Re: [RFC PATCH v1] perf parse-events: Make legacy events lower priority than sysfs/json

From: Arnaldo Carvalho de Melo
Date: Thu Nov 23 2023 - 16:39:12 EST


Em Thu, Nov 23, 2023 at 02:37:31PM +0000, Mark Rutland escreveu:
> Hi Ian,
>
> Thanks for this!

Yeah, it seems we're making progress, thanks for the continuous effort
in getting this fixed!

> On Wed, Nov 22, 2023 at 08:29:22PM -0800, Ian Rogers wrote:
> > The perf tool has previously made legacy events the priority so with
> > or without a PMU the legacy event would be opened:

<SNIP>

> > The bulk of this change is updating all of the parse-events test
> > expectations so that if a sysfs/json event exists for a PMU the test
> > doesn't fail - a further sign, if it were needed, that the legacy
> > event priority was a known and tested behavior of the perf tool.

> > Signed-off-by: Ian Rogers <irogers@xxxxxxxxxx>

> Regardless of my comments below, for this patch as-is:

> Acked-by: Mark Rutland <mark.rutland@xxxxxxx>

I'm collecting this even with the problems in some setups so far, thanks
for providing it.

> > ---
> > This is a large behavioral change:
> > 1) the scope of the change means it should bake on linux-next and I
> > don't believe should be a 6.7-rc fix.
>
> I'm happy for this to bake, but I do think it needs to be backported for the
> sake of users, especially given that it *restores* the old behaviour.
>
> > 2) a fixes tag and stable backport I don't think are appropriate.
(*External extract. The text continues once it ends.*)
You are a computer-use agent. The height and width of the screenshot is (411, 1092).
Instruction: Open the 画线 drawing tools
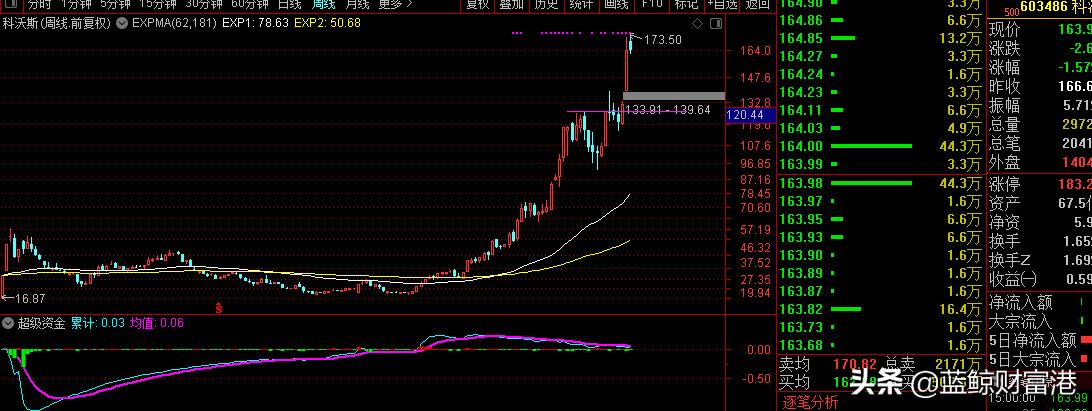point(616,4)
> For the sake of users I think a fixes tag and stable backport are necssary. In
> practice distributions ship the perf tool associated with their stable kernel,
> so (for better or worse) a stable backport is certainly necessary for distros
> that'll use the v6.6 stable kernel.

Which, as Ian mentioned, is a common misconception, as the lack of
lockstep of perf/kernel versions was never properly stated in
documentation, only in the source code, look for the
evsel__disable_missing_features() function that tries to do whatever we
managed to do from what was being asked (new features for old kernels)
and the laconic responses from perf_event_open() given back to those
requests.

But the fact is that most if not all distros think perf is in lockstep
with the kernel, which is not the intent.
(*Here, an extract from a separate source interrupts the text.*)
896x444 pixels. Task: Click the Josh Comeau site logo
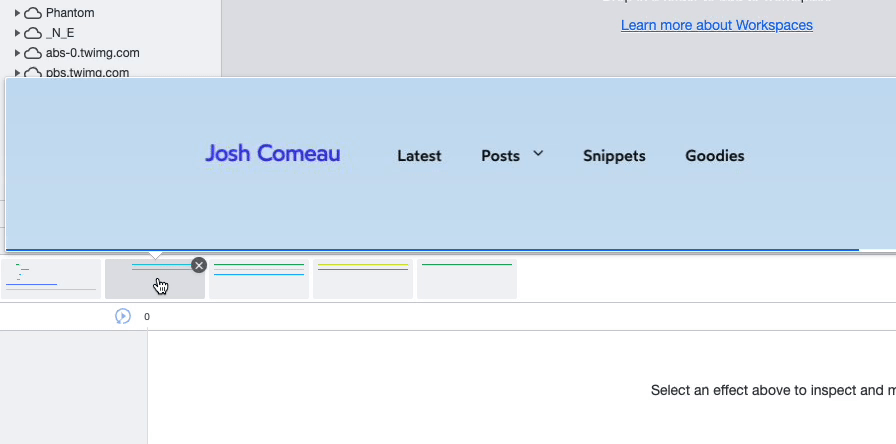pos(272,154)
That said, for distros that do backports, this is one to be done, and
for stable@xxxxxxxxxx, yeah, I also think this is one to be flagged as
that, but since this hybrid thing has such a miscoordinated
user/kernel/arches history, with such great number of nuances and
interpretations, I think we better continue to test it for a while, in
perf-tools-next/perf-tools-next and linux-next, to the flag it for
backports.

> > The real reported issue is with the PMU driver.
>
> Having trawled through the driver and core perf code, I don't believe the PMU
> driver is at fault. Please see my analysis at:
>
> https://lore.kernel.org/lkml/ZV9gThJ52slPHqlV@xxxxxxxxxxxxxxxxxxxxxxxxxxxxxx/
>
> ... where it looks like the perf tool is dropping the extended type ID in some
> cases.

> If you know of a specific bug in the PMU driver or perf core code, please let
> me know and I will investigate. As it stands we have no evidence of a bug in
> the PMU driver, and pretty clear evidence (as linked above) there there is
> *some* issue in userspace. In the absence of such evidence, please don't assert
> that there must be a kernel bug.

> > A backport would bring the
> > risk that later fixes, due to the large behavior change, wouldn't be
> > backported and past releases get regressed in scenarios like
> > hybrid. Backports for the perf tool are also less necessary than say a
> > buggy PMU driver, as distributions should be updating to the latest
> > perf tool regardless of what Linux kernel is being run (the perf tool
> > is backward compatible).

> As above I believe that a backport is necessary.

Agreed, as we get this tested a bit.

- Arnaldo